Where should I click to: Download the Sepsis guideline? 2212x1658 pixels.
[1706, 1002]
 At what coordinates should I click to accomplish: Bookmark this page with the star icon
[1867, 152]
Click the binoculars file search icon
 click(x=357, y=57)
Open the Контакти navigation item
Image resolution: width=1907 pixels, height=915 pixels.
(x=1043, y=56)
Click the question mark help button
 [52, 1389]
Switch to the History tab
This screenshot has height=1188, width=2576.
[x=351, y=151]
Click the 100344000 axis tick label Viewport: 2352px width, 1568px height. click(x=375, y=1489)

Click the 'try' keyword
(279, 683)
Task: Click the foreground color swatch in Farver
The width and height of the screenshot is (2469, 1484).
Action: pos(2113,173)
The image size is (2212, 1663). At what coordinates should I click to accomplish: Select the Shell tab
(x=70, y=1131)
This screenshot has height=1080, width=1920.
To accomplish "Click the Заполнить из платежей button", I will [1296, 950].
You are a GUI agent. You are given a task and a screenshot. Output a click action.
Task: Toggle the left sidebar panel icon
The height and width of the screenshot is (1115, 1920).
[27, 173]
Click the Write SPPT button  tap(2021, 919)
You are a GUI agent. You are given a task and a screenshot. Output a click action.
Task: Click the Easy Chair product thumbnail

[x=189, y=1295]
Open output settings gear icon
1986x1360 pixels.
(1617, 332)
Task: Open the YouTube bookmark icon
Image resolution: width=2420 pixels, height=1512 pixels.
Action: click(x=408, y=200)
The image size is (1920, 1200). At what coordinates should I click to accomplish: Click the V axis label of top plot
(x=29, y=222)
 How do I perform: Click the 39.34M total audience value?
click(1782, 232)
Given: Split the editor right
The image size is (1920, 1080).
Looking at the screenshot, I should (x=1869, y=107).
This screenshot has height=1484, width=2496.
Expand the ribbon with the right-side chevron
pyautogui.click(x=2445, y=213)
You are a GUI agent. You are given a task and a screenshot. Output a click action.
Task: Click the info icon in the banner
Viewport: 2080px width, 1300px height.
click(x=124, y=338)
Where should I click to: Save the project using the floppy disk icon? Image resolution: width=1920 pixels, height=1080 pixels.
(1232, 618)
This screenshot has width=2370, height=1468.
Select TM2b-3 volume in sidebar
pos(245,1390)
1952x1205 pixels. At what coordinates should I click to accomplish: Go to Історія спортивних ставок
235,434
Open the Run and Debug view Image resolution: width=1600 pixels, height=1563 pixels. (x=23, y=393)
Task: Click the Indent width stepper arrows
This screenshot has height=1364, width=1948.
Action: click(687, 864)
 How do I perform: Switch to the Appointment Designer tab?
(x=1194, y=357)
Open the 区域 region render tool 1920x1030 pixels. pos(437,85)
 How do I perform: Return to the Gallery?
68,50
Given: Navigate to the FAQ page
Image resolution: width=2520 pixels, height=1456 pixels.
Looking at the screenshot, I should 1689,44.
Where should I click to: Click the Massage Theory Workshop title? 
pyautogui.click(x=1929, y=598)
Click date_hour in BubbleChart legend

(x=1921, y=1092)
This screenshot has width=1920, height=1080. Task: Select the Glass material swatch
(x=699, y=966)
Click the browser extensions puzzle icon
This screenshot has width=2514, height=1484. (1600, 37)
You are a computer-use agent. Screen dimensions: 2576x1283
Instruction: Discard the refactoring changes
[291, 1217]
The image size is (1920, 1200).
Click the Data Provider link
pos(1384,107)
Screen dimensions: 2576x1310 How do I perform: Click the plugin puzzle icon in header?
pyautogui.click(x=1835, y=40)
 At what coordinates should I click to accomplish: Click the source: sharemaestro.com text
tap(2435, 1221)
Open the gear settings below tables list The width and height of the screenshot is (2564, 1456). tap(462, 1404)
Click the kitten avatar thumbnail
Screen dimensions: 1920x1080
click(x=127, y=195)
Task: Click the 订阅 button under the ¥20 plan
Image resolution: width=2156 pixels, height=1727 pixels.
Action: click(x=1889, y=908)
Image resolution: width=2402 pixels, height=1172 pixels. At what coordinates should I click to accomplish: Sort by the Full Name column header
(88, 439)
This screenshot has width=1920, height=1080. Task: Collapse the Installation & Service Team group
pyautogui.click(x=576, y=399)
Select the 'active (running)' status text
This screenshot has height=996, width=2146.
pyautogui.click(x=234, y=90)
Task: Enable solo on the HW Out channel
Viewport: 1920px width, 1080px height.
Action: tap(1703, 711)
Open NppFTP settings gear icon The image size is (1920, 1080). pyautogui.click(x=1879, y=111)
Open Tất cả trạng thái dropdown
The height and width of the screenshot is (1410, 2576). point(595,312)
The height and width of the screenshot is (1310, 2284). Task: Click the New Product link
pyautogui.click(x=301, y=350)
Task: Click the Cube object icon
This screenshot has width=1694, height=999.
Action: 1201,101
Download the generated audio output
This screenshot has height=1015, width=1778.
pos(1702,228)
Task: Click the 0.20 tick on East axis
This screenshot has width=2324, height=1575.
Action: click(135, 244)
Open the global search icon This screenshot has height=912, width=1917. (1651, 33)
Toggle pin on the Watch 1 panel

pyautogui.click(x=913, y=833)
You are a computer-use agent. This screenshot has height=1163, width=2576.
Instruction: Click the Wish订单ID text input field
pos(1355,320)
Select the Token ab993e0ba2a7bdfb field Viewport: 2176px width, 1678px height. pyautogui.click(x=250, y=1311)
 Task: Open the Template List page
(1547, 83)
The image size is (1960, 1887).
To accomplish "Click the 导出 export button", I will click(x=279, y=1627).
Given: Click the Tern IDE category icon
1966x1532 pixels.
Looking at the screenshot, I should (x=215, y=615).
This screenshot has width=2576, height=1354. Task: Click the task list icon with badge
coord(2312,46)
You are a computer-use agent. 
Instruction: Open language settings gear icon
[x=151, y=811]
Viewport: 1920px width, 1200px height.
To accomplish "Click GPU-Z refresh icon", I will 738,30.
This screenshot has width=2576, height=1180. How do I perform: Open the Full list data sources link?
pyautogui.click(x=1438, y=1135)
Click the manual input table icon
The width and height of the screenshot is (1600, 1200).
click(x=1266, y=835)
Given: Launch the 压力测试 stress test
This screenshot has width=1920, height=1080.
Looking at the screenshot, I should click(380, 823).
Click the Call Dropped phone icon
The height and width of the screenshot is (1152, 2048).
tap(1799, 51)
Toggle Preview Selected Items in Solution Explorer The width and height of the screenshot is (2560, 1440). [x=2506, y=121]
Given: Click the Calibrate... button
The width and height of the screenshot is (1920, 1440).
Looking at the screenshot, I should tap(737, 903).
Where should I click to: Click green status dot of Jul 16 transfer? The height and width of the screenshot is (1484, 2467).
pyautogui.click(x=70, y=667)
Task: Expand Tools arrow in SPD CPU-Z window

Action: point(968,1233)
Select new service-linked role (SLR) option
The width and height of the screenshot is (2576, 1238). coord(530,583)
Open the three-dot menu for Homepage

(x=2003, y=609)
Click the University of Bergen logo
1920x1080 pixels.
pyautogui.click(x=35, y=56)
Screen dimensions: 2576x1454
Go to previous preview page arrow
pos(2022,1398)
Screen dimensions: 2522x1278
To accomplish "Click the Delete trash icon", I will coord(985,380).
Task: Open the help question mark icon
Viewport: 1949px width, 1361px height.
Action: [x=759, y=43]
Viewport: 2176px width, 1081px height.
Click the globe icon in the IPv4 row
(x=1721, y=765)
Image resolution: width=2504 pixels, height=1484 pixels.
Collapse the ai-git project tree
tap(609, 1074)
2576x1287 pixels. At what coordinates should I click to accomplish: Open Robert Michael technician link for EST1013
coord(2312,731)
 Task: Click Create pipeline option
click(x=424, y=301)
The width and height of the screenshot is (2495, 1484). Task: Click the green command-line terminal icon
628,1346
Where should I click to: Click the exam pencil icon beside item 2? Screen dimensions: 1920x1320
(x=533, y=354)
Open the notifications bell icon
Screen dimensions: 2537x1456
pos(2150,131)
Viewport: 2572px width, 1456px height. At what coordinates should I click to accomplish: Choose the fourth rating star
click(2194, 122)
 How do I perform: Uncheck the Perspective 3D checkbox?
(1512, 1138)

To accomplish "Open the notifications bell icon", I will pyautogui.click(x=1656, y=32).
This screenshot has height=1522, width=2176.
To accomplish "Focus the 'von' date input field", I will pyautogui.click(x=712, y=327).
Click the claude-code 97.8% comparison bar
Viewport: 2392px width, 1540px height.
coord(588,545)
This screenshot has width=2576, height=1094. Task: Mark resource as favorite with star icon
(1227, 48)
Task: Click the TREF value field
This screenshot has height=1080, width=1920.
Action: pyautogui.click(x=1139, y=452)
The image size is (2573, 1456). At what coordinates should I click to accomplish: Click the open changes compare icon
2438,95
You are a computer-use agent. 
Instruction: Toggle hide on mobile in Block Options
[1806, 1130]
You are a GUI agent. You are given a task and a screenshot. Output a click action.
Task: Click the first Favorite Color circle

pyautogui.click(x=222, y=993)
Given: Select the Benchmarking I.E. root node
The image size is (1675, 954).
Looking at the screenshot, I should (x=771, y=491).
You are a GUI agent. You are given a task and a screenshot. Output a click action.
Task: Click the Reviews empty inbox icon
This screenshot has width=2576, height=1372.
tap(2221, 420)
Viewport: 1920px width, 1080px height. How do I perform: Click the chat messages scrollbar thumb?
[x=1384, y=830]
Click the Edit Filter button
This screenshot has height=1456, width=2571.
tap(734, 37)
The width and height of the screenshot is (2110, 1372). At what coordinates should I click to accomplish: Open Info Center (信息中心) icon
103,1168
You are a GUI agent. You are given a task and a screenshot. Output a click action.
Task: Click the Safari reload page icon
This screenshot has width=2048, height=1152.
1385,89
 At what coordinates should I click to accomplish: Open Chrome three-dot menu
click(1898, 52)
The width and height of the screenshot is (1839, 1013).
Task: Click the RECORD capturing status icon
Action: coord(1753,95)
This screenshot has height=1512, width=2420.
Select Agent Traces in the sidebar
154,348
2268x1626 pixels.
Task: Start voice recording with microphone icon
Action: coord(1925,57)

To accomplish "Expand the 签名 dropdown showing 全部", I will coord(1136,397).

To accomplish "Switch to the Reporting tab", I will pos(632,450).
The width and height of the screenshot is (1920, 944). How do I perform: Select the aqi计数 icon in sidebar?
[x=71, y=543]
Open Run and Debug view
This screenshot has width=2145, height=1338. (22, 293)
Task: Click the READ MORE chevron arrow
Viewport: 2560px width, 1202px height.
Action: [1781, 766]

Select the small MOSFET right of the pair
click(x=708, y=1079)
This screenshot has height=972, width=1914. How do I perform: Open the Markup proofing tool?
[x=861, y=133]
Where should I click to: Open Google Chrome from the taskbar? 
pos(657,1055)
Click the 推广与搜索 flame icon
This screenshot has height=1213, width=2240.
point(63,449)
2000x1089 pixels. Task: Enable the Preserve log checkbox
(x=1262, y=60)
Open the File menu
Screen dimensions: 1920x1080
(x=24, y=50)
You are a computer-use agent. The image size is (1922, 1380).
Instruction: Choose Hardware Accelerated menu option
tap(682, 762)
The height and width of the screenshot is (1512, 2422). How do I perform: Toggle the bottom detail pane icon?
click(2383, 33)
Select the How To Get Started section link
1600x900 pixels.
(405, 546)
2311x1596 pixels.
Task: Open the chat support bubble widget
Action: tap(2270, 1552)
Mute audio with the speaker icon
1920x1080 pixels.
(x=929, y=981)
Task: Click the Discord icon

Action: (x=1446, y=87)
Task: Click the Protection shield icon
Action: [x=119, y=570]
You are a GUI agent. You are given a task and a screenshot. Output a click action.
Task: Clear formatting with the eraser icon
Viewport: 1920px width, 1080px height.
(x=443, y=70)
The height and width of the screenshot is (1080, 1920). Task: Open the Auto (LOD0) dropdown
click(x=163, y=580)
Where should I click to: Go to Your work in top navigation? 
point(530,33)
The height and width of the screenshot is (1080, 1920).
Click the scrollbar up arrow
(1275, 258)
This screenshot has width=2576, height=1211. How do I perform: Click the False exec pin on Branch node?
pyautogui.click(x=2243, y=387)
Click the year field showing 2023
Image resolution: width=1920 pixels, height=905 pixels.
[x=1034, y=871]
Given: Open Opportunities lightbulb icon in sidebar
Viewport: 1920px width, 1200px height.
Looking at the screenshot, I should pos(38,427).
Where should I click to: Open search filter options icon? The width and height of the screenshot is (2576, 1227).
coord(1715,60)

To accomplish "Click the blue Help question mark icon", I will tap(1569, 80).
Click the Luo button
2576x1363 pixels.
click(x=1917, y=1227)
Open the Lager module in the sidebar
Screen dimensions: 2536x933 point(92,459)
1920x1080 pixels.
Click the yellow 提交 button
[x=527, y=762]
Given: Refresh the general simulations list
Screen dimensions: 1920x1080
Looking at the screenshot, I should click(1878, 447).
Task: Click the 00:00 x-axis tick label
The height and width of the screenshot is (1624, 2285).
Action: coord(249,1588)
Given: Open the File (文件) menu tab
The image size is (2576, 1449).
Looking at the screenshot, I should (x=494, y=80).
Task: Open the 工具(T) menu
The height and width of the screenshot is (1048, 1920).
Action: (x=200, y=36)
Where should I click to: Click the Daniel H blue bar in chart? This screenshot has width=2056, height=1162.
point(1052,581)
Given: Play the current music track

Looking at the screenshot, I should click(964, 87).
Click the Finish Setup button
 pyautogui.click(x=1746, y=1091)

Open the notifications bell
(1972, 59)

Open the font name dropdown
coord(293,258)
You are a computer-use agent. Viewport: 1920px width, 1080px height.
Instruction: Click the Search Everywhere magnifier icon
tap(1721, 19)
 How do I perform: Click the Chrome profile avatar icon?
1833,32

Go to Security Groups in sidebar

:::::

--- EXERCISE DIRECTIONS ---
For this listing, copy out every line that includes the word "tick".

--- YOUR RESPONSE ---
Click the 100344000 axis tick label Viewport: 2352px width, 1568px height. click(x=375, y=1489)
Task: Click the 0.20 tick on East axis
Task: Click the 00:00 x-axis tick label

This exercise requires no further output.